Impacts and Benefits

Geothermal heat provision and LDES presents a promising solution for delivering substantial benefits to electricity consumers, while offering incidental advantages to vulnerable groups and the broader energy system. This project will demonstrate how geothermal LDES can alleviate network congestion, reduce consumer costs, and improve the UK's energy system resilience and flexibility, thereby supporting the UK's decarbonisation. The associated CBA spreadsheet submitted demonstrates the cost benefit of the core scheme.

Current Position (Baseline)

The UK's electricity network faces challenges of increasing heat electrification and the integration of intermittent renewable energy sources. These lead to higher peak demand, especially during winter, and contribute to network congestion.
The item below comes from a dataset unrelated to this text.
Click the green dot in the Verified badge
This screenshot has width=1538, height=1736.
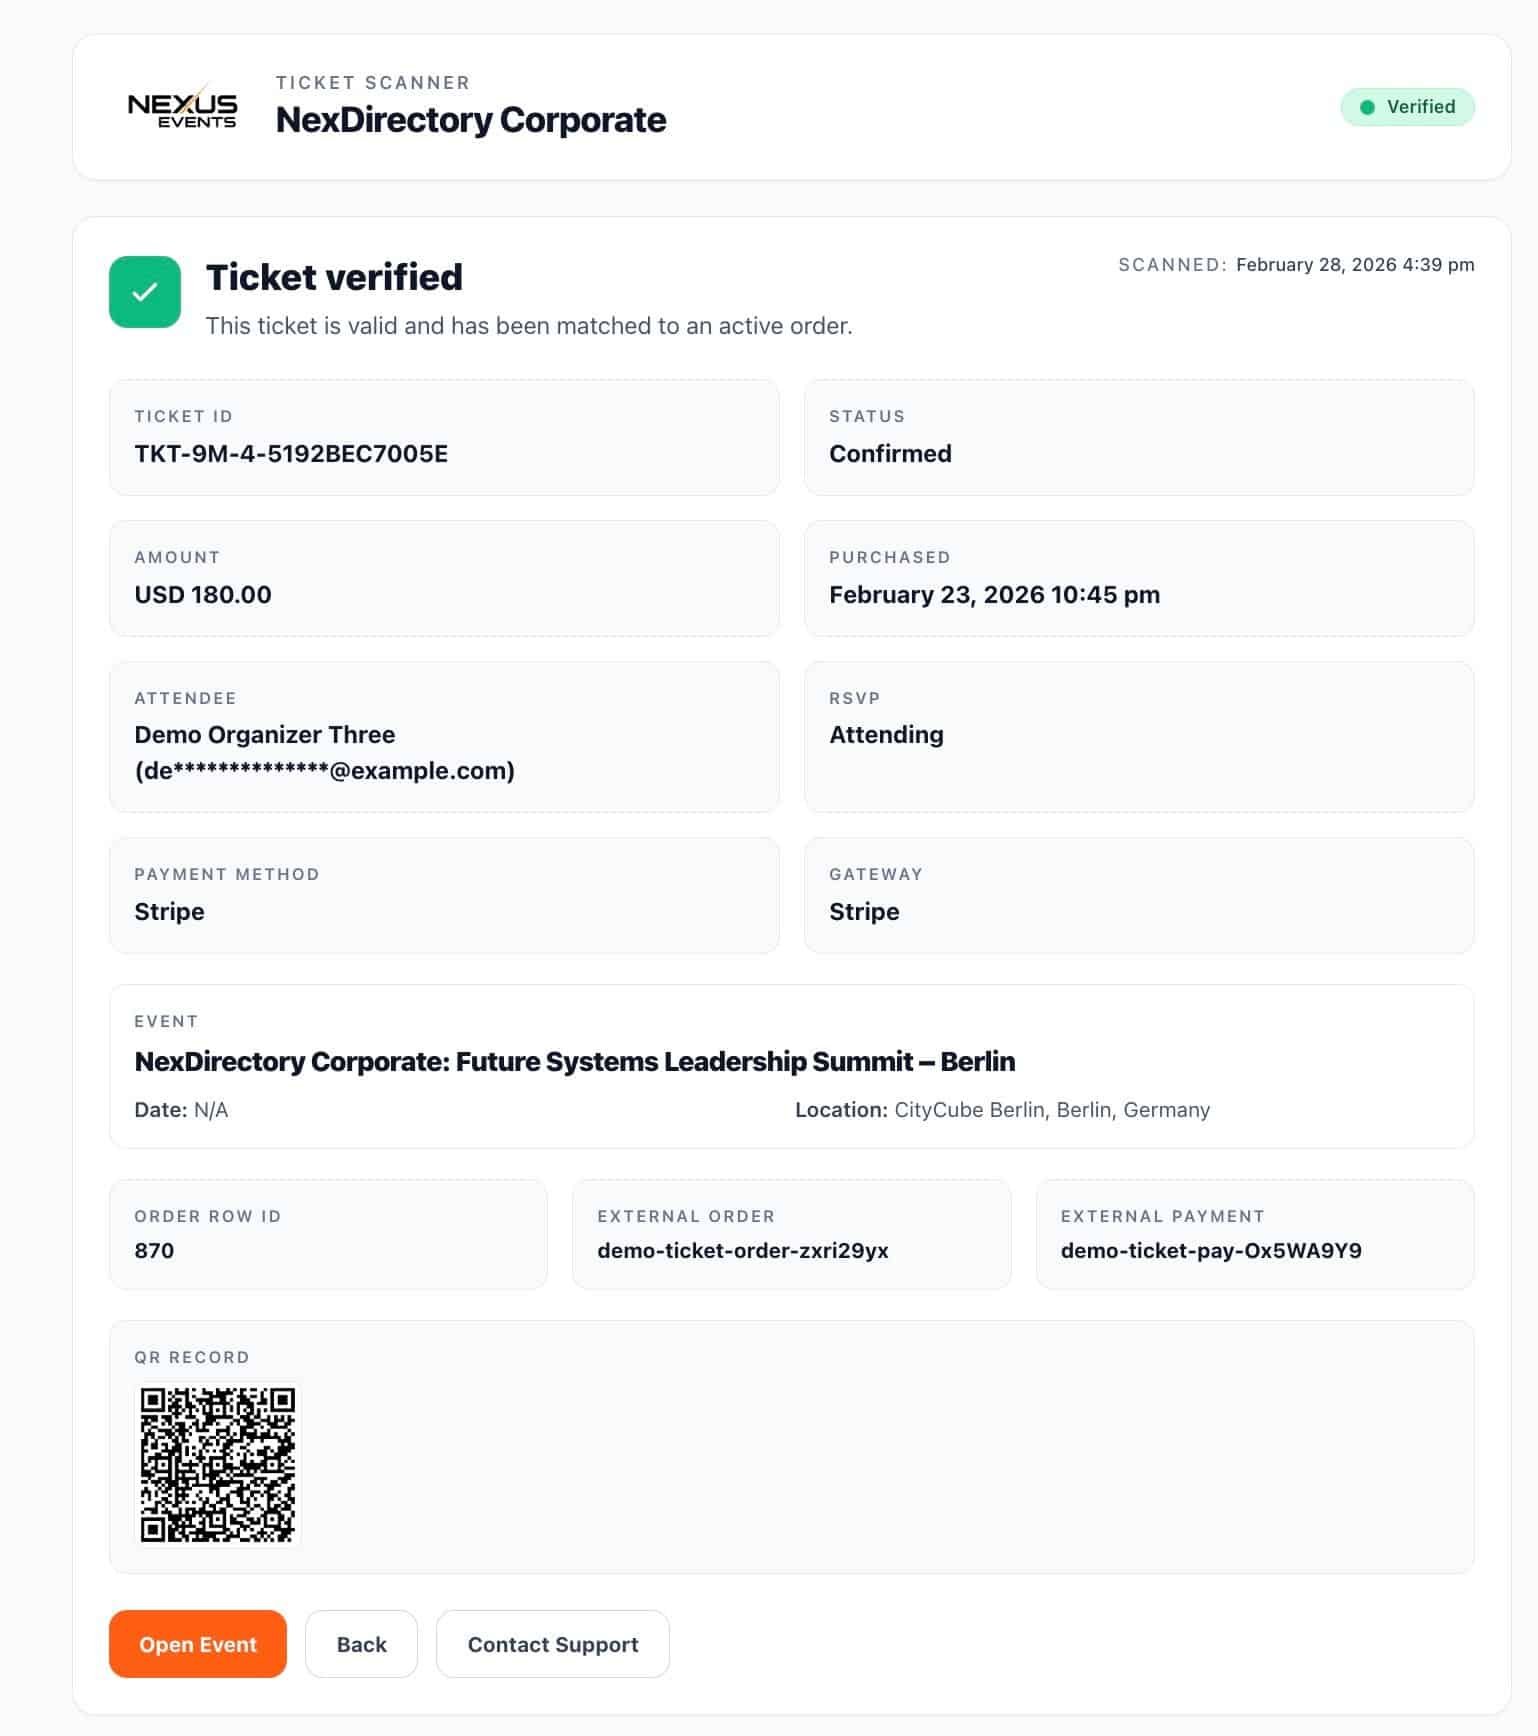(1366, 106)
National Grid has forecasted that by 2026, constraint payments to curtail renewable energy could reach £2 billion annually.[1] Additionally, network reinforcement to manage peak demand such as new transmission links is costly and disruptive. Consumers currently bear the financial burden of these inefficiencies through higher energy bills. Vulnerable groups, particularly those in fuel poverty, are disproportionately impacted.
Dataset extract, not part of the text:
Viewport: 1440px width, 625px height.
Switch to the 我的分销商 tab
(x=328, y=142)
Metrics to measure the current baseline including annual curtailment costs, peak electricity demand during winter, and total costs of network reinforcement will be tracked throughout the project to assess the impact of the LDES solution.

Benefit to consumers

This project directly benefits consumers by reducing the curtailment of renewable energy, a cost ultimately placed on bills. LDES enables storage of excess renewable electricity as heat during off-peak periods, which can then be discharged (via efficient heat pumps) during periods of high demand. This reduces the need for costly network upgrades and mitigates curtailment, thereby driving down costs for consumers.
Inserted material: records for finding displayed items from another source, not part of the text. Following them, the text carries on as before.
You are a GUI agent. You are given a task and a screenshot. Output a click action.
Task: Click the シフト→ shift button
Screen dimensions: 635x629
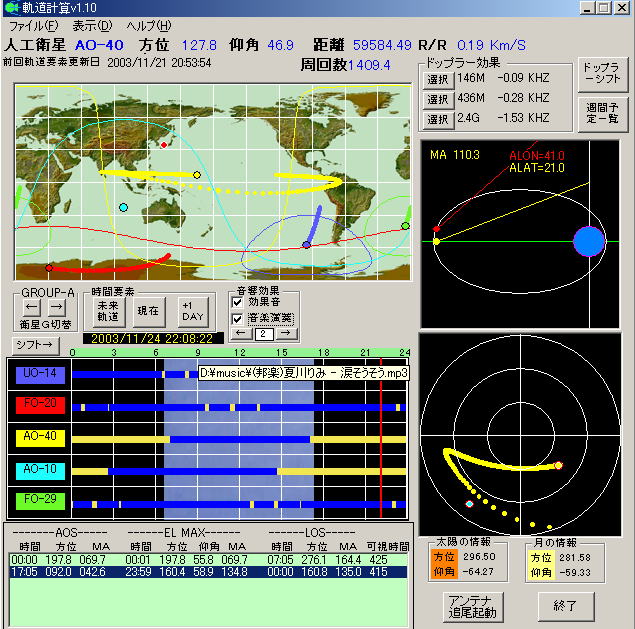(x=34, y=344)
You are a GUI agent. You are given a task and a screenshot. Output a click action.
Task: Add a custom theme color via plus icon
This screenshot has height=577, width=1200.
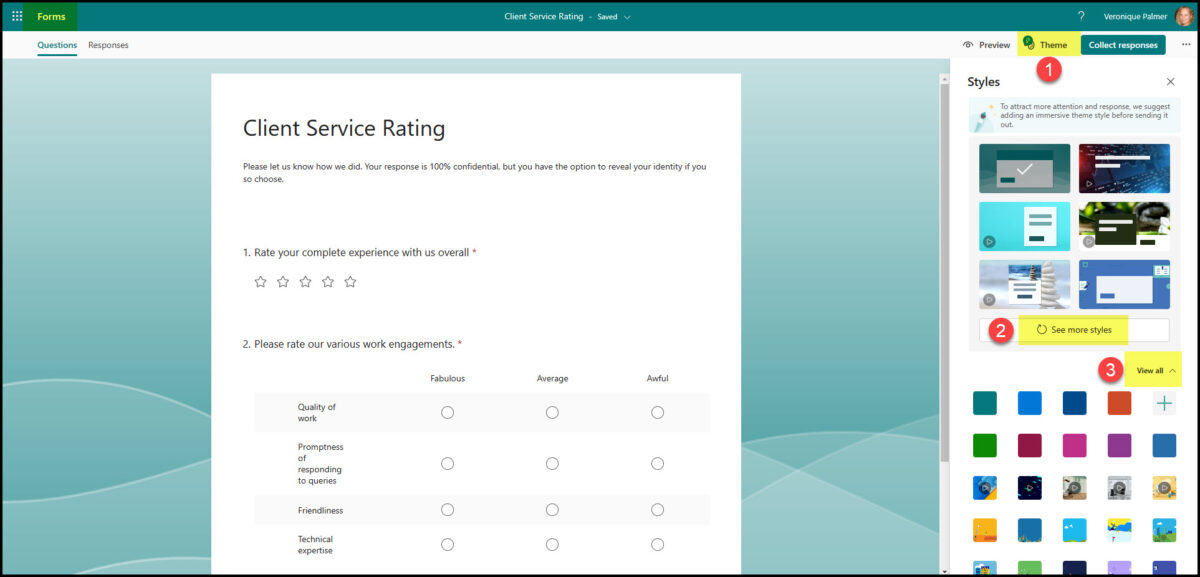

Benefits will be realised through identification of cost-effective ways to store renewable energy and avoid curtailment. The integration of LDES into business-as-usual will further reduce the need for peaking generation, leading to long-term savings for consumers. The system therefore benefits directly connected customers (the University and heat network consumers), alongside broader UK consumers via a better optimised system.

Wider System Benefits

Geothermal heat provision and LDES offers broader benefits to the entire energy system, including both electricity and gas sectors. By reducing peak electricity demand, it lowers the reliance on gas-fired generation during winter, thereby contributing reduced carbon emissions and enhancing the UK's energy security. The ability to store renewable energy for use during peak periods reduces the need for expensive peaking generation and imports of fossil fuels, further benefiting consumers. For heat network providers, integrating LDES improves the economic viability of heat networks by enabling the use of curtailed renewable energy and opening up a source of income generation through participation in system services market and local flexibility markets.

Supporting Decarbonisation and Energy Security

This project supports the UK's decarbonisation goals by exploiting geothermal as a high efficiency source of heat, whilst maximising the use of renewable energy and minimising curtailment. Currently, mismatches between renewable energy generation and demand often result in curtailment leading to higher system costs. LDES allows excess renewable energy to be stored as heat for later use, offering inter-seasonal storage that ensures peak winter demand is met without relying on costly fossil fuel generation.

By reducing the need for electricity network reinforcements, LDES also provides long-term financial savings and enhances the UK's energy security. It minimises reliance on global fossil fuel markets, protecting consumers from price volatility and supply disruptions. Carbon benefits are further realised through reductions in CO2 emissions associated with curtailed renewable energy and reduced fossil fuel generation.

There is a significant gap in technologies which can affordably provide long duration (weeks -- months) energy storage, and geothermal could be an important solution to fill the gap.